## [WRITTEN EXERCISE]
Update the items below by replacing "dimension value" with "measurement" wherever it occurs, leaving everything else unchanged.

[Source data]

━━━━━━

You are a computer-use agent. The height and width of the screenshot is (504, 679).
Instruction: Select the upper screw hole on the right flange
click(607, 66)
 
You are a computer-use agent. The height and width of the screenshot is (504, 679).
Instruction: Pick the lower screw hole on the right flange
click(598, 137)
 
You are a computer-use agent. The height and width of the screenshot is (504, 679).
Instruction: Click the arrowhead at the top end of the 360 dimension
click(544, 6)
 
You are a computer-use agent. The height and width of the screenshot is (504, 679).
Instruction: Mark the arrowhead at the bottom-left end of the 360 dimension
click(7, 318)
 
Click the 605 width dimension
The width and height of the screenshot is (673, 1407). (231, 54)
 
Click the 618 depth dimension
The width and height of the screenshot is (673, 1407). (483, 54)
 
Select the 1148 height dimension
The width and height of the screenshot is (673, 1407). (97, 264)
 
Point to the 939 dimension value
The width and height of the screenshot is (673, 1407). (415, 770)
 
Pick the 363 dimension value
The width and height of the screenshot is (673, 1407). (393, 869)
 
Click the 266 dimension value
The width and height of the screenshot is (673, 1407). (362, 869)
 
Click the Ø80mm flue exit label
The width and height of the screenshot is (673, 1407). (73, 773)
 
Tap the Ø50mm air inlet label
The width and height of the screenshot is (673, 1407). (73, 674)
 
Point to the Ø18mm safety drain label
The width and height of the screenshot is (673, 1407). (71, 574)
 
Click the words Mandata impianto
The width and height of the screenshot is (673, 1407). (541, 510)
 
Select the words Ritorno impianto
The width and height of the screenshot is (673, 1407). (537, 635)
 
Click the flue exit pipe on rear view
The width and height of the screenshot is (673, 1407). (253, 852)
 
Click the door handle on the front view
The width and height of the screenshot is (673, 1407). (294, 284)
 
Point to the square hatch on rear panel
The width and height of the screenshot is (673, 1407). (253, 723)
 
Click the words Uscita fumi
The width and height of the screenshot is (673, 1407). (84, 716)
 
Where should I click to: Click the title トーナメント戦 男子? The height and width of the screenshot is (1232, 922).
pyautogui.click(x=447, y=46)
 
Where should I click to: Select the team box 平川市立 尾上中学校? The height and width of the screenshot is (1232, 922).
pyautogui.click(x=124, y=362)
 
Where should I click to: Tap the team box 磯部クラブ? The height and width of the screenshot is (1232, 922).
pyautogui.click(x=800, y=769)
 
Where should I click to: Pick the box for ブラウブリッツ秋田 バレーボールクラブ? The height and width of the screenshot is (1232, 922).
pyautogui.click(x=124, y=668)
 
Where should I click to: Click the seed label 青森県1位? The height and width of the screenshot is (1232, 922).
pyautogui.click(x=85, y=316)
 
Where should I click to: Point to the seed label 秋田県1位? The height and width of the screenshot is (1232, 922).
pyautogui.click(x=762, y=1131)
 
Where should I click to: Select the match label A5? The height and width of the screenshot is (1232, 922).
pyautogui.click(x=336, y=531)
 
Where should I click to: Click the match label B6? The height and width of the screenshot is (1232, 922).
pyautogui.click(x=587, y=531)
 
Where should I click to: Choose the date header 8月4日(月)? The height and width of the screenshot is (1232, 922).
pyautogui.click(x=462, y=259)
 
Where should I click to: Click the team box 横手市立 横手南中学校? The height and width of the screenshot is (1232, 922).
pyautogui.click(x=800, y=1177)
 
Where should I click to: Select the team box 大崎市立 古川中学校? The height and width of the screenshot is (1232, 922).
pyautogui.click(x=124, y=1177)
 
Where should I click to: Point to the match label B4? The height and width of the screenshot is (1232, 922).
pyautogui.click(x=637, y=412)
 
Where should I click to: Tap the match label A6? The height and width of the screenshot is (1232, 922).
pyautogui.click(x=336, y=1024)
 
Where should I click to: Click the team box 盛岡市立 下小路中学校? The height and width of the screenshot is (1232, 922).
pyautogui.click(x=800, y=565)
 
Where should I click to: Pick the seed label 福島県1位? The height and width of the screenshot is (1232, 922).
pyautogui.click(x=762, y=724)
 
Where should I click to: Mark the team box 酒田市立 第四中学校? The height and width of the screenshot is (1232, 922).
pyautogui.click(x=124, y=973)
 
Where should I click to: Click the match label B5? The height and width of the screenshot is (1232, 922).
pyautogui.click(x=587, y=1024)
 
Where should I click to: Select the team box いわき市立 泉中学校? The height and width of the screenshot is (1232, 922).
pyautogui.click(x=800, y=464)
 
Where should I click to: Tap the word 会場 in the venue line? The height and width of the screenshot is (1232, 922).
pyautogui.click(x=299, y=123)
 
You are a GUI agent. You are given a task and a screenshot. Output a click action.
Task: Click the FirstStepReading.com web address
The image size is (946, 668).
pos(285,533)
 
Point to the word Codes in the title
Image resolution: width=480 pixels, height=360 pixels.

━━━━━━

## [OUTPUT BELOW]
You are a computer-use agent. The height and width of the screenshot is (504, 679).
Instruction: Select the upper screw hole on the right flange
click(607, 66)
 
You are a computer-use agent. The height and width of the screenshot is (504, 679).
Instruction: Pick the lower screw hole on the right flange
click(598, 137)
 
You are a computer-use agent. The height and width of the screenshot is (504, 679).
Instruction: Click the arrowhead at the top end of the 360 dimension
click(544, 6)
 
You are a computer-use agent. The height and width of the screenshot is (504, 679).
Instruction: Mark the arrowhead at the bottom-left end of the 360 dimension
click(7, 318)
 
Click the 605 width dimension
The width and height of the screenshot is (673, 1407). (231, 54)
 
Click the 618 depth dimension
The width and height of the screenshot is (673, 1407). (483, 54)
 
Select the 1148 height dimension
The width and height of the screenshot is (673, 1407). (97, 264)
 
Point to the 939 measurement
The width and height of the screenshot is (673, 1407). (415, 770)
 
Pick the 363 measurement
The width and height of the screenshot is (673, 1407). (393, 869)
 
Click the 266 measurement
The width and height of the screenshot is (673, 1407). (362, 869)
 
Click the Ø80mm flue exit label
The width and height of the screenshot is (673, 1407). (73, 773)
 
Tap the Ø50mm air inlet label
The width and height of the screenshot is (673, 1407). (73, 674)
 
Point to the Ø18mm safety drain label
The width and height of the screenshot is (673, 1407). (71, 574)
 
Click the words Mandata impianto
The width and height of the screenshot is (673, 1407). (541, 510)
 
Select the words Ritorno impianto
The width and height of the screenshot is (673, 1407). (537, 635)
 
Click the flue exit pipe on rear view
The width and height of the screenshot is (673, 1407). (253, 852)
 
Click the door handle on the front view
The width and height of the screenshot is (673, 1407). (294, 284)
 
Point to the square hatch on rear panel
The width and height of the screenshot is (673, 1407). (253, 723)
 
Click the words Uscita fumi
The width and height of the screenshot is (673, 1407). (84, 716)
 
Where should I click to: Click the title トーナメント戦 男子? The height and width of the screenshot is (1232, 922).
pyautogui.click(x=447, y=46)
 
Where should I click to: Select the team box 平川市立 尾上中学校? The height and width of the screenshot is (1232, 922).
pyautogui.click(x=124, y=362)
 
Where should I click to: Tap the team box 磯部クラブ? The height and width of the screenshot is (1232, 922).
pyautogui.click(x=800, y=769)
 
Where should I click to: Pick the box for ブラウブリッツ秋田 バレーボールクラブ? The height and width of the screenshot is (1232, 922).
pyautogui.click(x=124, y=668)
 
Where should I click to: Click the seed label 青森県1位? The height and width of the screenshot is (1232, 922).
pyautogui.click(x=85, y=316)
 
Where should I click to: Point to the seed label 秋田県1位? The height and width of the screenshot is (1232, 922).
pyautogui.click(x=762, y=1131)
 
Where should I click to: Select the match label A5? The height and width of the screenshot is (1232, 922).
pyautogui.click(x=336, y=531)
 
Where should I click to: Click the match label B6? The height and width of the screenshot is (1232, 922).
pyautogui.click(x=587, y=531)
 
Where should I click to: Choose the date header 8月4日(月)? The height and width of the screenshot is (1232, 922).
pyautogui.click(x=462, y=259)
 
Where should I click to: Click the team box 横手市立 横手南中学校? The height and width of the screenshot is (1232, 922).
pyautogui.click(x=800, y=1177)
 
Where should I click to: Select the team box 大崎市立 古川中学校? The height and width of the screenshot is (1232, 922).
pyautogui.click(x=124, y=1177)
 
Where should I click to: Point to the match label B4? The height and width of the screenshot is (1232, 922).
pyautogui.click(x=637, y=412)
 
Where should I click to: Tap the match label A6? The height and width of the screenshot is (1232, 922).
pyautogui.click(x=336, y=1024)
 
Where should I click to: Click the team box 盛岡市立 下小路中学校? The height and width of the screenshot is (1232, 922).
pyautogui.click(x=800, y=565)
 
Where should I click to: Pick the seed label 福島県1位? The height and width of the screenshot is (1232, 922).
pyautogui.click(x=762, y=724)
 
Where should I click to: Mark the team box 酒田市立 第四中学校? The height and width of the screenshot is (1232, 922).
pyautogui.click(x=124, y=973)
 
Where should I click to: Click the match label B5? The height and width of the screenshot is (1232, 922).
pyautogui.click(x=587, y=1024)
 
Where should I click to: Select the team box いわき市立 泉中学校? The height and width of the screenshot is (1232, 922).
pyautogui.click(x=800, y=464)
 
Where should I click to: Tap the word 会場 in the venue line? The height and width of the screenshot is (1232, 922).
pyautogui.click(x=299, y=123)
 
You are a GUI agent. You are given a task and a screenshot. Output a click action.
Task: Click the FirstStepReading.com web address
The image size is (946, 668).
pos(285,533)
 
Point to the word Codes in the title
Image resolution: width=480 pixels, height=360 pixels.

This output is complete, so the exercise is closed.